Le Secret des Géants

Au cours des années 90,  nous avons mis en évidence une nouvelle forme d’adénomes hypophysaires familiaux que nous avons désignée par l’acronyme FIPA pour Familial Isolated Pituitary Adenomas.

Dans ces familles, on peut trouver plusieurs patients atteints d’adénomes hypophysaires éventuellement de types variés. Mais il n’y a pas d’autres organes affectés, à l’inverse de ce qui se passe dans le syndrome NEM1 ou le Complexe de Carney.

En 2006, une équipe finlandaise publiait l’association de mutation du gène AIP avec des adénomes hypophysaires familiaux. Une étude de nos familles FIPA a montré que 20% des patients présentent une mutation du gène AIP.
Les patients avec mutations AIP présentent souvent des adénomes sécrétant l’hormone de croissance (responsable de l’acromégalie) et plus surprenant, ces adénomes surviennent beaucoup plus tôt dans la vie (vers 15-20 ans) que les adénomes à GH AIP négatif qui surviennent plutôt vers l’âge de 40 ans.

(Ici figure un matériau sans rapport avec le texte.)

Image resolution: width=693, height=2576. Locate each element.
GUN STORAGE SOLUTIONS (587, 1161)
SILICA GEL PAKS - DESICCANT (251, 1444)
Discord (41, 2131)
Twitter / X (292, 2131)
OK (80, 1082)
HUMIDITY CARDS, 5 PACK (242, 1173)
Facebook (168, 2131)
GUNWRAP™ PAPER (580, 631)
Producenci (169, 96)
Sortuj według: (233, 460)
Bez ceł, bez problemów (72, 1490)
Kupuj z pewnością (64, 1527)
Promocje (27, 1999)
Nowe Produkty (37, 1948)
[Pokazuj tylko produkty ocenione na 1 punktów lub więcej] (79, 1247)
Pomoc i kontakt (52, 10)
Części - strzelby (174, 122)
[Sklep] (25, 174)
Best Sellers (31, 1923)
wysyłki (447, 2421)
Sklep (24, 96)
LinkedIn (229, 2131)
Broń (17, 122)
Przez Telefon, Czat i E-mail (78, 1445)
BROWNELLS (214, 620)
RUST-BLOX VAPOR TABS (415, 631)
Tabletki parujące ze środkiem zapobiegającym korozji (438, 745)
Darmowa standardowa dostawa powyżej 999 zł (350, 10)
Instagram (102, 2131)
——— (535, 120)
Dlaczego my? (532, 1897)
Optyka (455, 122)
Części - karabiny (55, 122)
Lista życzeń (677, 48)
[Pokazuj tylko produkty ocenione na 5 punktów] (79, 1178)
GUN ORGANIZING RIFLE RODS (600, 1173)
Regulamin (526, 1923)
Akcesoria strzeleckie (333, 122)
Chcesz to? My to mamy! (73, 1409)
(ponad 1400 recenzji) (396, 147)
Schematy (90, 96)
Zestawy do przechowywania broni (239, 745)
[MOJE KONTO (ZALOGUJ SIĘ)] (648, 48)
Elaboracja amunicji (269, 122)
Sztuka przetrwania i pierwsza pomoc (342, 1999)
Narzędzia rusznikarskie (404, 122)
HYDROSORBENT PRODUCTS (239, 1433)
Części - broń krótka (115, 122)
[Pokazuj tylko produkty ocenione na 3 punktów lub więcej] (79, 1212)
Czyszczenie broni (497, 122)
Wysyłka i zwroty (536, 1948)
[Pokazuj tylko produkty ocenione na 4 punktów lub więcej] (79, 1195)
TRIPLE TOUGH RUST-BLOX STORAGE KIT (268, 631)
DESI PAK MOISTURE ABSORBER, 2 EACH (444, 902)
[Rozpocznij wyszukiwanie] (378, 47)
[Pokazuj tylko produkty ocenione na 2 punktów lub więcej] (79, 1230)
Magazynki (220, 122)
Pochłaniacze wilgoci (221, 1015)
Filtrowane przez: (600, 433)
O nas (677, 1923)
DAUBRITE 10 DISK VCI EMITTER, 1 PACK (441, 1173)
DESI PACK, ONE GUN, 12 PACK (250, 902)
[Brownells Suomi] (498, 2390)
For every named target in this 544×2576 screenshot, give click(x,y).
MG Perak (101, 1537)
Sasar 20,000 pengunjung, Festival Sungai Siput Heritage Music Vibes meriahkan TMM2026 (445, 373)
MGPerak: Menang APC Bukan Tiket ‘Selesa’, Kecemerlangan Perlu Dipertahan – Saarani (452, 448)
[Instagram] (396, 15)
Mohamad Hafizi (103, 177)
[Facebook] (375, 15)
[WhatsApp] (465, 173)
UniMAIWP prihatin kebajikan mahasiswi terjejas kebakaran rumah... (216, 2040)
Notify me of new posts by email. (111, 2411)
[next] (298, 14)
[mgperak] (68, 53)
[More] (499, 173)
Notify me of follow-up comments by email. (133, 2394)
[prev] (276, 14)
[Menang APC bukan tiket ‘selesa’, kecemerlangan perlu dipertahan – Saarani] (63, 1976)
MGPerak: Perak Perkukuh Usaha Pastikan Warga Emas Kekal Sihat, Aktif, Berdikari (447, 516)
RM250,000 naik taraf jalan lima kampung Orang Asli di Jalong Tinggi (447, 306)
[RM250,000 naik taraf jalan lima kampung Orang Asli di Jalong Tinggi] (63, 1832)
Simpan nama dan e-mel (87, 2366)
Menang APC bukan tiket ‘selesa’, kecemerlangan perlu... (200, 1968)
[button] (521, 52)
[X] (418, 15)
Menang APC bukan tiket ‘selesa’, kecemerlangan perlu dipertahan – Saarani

C’est pour cette raison que les mutations du gène AIP sont souvent responsables de gigantisme (la tumeur sécrétant un excès d’hormone avant la fusion des cartilages de conjugaison).
C’est ainsi que nous avons été confrontés à un grand nombre de géants, ce qui nous a décidé à entreprendre des études ciblées sur le gigantisme.

Le gigantisme hypophysaire est une maladie extrêmement rare et il était dès lors impossible d’aborder le sujet sans une étude internationale. Nous avons ainsi rapporté les données de 208 géants. Dans 5% des cas le gigantisme est causé par un syndrome de McCune-Albright (mutation de GS alpha distribuée en mosaïque) et dans 30% par une mutation du gène AIP. Dans 10%, nous avons mis au jour une nouvelle cause génétique qui consiste en une duplication du gène GPR101. La duplication de ce gène entraîne la formation d’un adénome hypophysaire à un âge précoce (toujours avant l’âge de 3 ans) accompagné d’une hypersécrétion extrême d’hormone de croissance, ce qui conduit ces patients vers les plus grandes tailles jamais observées chez les humains (jusqu’à 2m72).
Les mécanismes impliqués sont partiellement élucidés.

En conclusion, le gigantisme est une condition qui a depuis toujours intéressé les artistes en tous genres, mais aucune étude scientifique n’avait été réalisée jusqu’à très récemment. Nos travaux ont permis de connaître la cause génétique responsable dans environ 50% des cas et de mettre au jour la cause des plus grands gigantismes.